=== Section Start ===
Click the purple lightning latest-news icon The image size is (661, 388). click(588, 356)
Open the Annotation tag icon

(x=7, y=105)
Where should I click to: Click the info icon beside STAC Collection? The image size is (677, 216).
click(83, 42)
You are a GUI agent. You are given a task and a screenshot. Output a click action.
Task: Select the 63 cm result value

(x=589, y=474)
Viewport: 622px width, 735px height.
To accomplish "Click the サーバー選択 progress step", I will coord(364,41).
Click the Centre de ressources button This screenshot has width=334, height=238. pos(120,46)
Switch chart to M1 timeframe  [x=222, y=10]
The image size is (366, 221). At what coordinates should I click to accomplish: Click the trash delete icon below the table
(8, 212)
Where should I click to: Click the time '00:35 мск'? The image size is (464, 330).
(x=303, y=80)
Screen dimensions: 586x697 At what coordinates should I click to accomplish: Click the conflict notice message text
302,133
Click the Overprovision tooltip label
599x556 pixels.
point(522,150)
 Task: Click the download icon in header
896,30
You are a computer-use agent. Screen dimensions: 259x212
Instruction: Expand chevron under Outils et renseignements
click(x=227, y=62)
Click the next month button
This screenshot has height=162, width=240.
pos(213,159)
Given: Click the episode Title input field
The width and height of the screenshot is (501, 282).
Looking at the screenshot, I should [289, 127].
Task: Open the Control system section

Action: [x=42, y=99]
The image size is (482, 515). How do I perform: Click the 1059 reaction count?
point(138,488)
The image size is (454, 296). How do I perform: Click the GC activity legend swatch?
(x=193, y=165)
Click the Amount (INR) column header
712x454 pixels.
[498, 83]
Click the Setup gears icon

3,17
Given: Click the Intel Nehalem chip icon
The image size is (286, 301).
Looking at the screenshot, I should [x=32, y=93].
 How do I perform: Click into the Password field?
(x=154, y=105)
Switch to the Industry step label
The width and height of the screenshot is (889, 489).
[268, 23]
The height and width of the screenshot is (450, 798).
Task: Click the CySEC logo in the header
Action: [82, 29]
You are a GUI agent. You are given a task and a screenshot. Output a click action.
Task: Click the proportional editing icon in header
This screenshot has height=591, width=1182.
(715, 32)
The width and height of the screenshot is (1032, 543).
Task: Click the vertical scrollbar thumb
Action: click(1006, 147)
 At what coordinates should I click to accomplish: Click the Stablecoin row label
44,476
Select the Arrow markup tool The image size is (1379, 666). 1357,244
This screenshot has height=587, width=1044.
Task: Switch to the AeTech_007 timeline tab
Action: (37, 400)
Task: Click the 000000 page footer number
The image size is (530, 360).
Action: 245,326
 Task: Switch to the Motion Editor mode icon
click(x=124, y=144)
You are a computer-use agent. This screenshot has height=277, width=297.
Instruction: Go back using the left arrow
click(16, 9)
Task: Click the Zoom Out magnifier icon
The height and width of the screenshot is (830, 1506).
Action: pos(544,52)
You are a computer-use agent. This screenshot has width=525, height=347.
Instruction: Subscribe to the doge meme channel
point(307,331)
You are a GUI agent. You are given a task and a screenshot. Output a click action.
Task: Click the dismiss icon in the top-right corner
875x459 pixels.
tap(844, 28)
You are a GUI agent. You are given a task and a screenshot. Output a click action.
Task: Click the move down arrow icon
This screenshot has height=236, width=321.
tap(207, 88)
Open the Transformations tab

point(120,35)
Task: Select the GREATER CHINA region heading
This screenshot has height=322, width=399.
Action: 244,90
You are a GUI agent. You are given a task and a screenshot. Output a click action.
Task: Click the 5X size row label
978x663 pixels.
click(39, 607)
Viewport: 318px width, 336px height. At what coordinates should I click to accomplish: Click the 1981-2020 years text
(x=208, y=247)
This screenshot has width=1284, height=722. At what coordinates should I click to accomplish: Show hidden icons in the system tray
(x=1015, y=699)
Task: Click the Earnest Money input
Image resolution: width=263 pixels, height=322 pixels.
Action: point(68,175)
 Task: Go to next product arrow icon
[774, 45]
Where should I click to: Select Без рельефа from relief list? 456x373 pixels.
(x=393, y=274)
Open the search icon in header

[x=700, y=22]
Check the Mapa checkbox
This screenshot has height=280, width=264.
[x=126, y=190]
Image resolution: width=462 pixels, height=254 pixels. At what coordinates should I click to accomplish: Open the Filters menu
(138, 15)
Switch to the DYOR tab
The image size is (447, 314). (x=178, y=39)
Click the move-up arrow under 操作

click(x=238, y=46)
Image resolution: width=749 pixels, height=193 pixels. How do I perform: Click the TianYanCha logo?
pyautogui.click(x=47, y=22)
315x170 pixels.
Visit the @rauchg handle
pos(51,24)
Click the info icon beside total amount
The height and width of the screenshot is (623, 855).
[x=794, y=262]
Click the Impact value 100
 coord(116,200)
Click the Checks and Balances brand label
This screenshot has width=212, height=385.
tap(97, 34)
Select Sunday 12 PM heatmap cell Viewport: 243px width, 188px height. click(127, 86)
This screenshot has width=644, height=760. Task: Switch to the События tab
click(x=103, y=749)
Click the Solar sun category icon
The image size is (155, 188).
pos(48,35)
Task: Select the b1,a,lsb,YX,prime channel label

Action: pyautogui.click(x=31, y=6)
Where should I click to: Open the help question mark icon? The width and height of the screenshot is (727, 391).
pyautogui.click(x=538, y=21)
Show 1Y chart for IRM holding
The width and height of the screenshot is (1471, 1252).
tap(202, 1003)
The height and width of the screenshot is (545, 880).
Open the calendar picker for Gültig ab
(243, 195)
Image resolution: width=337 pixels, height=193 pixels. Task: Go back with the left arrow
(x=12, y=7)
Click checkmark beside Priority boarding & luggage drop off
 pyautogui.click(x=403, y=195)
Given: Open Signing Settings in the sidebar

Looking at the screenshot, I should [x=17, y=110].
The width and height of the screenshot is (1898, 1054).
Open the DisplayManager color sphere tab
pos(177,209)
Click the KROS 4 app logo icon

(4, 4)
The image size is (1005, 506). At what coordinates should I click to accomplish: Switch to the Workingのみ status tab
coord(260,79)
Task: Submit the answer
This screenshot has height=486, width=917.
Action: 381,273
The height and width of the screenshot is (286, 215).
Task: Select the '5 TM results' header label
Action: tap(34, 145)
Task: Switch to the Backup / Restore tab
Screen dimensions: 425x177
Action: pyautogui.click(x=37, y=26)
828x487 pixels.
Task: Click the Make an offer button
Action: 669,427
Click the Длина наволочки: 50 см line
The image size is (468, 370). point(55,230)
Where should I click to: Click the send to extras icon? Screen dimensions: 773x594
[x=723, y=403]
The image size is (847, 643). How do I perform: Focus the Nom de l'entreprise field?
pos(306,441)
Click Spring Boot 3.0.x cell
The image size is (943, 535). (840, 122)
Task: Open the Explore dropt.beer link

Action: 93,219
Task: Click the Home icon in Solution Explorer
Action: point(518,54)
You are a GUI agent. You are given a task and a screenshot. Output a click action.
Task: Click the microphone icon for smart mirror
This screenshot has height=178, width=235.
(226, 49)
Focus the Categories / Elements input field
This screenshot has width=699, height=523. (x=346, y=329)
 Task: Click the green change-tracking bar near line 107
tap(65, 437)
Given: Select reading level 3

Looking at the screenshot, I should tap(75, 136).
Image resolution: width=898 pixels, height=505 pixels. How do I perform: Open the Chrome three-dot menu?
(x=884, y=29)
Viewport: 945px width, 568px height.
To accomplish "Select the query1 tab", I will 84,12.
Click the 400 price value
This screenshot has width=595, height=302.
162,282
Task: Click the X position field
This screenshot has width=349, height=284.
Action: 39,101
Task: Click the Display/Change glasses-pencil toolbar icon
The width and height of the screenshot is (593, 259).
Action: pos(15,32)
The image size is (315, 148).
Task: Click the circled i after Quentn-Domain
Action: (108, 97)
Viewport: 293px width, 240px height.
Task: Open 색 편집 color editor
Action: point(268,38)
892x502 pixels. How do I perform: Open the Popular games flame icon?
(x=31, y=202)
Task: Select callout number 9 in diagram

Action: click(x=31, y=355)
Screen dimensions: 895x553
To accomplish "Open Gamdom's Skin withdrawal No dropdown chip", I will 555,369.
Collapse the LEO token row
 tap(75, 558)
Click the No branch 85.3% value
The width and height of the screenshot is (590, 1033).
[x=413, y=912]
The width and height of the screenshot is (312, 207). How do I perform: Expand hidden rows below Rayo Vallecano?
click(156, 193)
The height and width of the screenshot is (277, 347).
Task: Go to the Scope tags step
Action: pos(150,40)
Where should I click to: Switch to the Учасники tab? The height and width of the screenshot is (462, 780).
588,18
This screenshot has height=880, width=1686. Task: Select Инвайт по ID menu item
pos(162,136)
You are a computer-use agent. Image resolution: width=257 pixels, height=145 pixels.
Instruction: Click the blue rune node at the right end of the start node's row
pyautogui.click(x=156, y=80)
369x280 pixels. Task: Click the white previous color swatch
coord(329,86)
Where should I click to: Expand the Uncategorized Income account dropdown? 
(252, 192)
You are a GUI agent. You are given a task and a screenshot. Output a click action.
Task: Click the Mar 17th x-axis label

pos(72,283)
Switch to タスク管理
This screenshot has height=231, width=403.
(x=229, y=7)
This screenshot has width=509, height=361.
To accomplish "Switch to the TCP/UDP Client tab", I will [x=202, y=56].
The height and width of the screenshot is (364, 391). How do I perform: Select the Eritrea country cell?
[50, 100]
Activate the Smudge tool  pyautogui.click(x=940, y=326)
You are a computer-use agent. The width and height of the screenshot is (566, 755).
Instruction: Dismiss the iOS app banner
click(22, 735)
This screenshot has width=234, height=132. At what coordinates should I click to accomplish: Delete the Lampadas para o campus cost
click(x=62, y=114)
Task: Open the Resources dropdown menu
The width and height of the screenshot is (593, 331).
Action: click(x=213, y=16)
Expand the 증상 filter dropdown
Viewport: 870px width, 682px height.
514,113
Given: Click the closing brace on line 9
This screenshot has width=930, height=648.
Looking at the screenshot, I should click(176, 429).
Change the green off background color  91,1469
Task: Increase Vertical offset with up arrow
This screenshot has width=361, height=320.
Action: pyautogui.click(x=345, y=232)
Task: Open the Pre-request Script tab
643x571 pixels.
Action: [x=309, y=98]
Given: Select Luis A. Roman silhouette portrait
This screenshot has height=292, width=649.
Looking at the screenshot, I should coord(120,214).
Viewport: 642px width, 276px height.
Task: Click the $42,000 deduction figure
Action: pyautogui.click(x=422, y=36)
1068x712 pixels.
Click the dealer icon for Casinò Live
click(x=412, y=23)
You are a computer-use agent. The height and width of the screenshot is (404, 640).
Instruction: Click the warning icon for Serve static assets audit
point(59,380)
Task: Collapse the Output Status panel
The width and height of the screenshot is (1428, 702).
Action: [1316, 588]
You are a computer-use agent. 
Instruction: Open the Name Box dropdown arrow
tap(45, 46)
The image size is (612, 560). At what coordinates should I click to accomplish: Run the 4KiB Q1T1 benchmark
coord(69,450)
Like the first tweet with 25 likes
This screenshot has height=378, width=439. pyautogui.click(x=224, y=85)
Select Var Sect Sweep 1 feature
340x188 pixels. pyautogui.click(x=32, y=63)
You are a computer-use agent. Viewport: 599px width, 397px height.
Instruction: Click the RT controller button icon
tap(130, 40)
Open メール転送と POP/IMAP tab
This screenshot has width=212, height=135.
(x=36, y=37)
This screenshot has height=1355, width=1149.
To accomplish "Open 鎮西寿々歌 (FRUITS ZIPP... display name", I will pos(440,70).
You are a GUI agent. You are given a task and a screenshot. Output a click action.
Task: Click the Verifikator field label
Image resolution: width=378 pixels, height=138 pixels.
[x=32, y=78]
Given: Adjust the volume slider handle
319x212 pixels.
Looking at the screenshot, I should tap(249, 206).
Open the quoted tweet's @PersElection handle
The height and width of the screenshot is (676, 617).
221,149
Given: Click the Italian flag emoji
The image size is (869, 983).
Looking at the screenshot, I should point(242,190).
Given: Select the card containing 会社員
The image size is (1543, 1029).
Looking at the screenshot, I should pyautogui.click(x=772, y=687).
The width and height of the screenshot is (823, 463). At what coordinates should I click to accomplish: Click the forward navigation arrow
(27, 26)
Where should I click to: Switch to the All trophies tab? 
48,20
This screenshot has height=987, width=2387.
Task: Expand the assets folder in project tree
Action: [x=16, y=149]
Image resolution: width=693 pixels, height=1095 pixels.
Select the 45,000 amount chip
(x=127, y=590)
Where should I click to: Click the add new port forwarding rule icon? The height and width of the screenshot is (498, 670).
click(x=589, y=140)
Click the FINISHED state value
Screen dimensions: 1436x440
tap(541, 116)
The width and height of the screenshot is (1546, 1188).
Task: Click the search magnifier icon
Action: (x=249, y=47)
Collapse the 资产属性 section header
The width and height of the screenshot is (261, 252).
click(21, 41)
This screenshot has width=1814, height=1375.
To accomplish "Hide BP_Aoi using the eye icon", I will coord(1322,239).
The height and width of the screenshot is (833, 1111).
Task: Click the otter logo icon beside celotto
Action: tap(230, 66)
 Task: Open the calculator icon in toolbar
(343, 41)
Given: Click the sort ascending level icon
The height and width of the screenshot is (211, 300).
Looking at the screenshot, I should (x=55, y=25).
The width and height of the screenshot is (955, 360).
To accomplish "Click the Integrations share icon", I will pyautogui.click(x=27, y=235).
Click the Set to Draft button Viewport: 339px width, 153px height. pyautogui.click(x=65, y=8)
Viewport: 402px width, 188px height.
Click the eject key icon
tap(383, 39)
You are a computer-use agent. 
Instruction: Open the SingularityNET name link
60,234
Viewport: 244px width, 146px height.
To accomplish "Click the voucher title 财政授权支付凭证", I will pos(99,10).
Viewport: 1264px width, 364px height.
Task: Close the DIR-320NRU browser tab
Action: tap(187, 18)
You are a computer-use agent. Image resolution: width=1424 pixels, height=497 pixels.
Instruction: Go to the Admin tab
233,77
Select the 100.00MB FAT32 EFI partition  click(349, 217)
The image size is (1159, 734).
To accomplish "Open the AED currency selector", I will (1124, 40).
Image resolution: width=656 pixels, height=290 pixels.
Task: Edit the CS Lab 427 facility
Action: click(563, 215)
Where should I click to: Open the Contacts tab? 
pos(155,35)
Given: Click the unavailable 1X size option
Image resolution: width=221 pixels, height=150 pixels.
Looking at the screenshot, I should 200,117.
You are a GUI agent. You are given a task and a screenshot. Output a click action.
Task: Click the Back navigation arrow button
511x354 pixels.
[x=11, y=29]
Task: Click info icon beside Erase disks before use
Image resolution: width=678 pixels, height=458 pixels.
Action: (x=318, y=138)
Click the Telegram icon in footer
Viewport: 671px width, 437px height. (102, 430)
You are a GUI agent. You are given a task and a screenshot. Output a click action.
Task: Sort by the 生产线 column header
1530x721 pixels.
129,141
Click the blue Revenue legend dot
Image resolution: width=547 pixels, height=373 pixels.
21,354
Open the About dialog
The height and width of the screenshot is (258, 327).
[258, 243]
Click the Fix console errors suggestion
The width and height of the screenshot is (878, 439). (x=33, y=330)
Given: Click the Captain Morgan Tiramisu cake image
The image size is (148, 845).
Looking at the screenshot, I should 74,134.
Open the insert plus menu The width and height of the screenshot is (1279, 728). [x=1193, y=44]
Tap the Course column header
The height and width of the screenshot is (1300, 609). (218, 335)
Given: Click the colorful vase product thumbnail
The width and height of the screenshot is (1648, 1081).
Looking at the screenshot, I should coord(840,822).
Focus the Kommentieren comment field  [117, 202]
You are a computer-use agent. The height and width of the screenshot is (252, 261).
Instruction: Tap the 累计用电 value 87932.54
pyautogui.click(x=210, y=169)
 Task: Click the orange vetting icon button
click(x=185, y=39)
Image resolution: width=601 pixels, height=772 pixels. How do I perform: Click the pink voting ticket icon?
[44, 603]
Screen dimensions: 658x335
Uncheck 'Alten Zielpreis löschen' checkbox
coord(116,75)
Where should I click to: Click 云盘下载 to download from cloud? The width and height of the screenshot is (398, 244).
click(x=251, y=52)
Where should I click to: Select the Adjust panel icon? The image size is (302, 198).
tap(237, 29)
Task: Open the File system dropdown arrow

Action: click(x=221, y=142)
=== Section End ===
**Required action**
What lines of the material contain "chart"? Show them.

**Written reply**
Switch chart to M1 timeframe  [x=222, y=10]
Show 1Y chart for IRM holding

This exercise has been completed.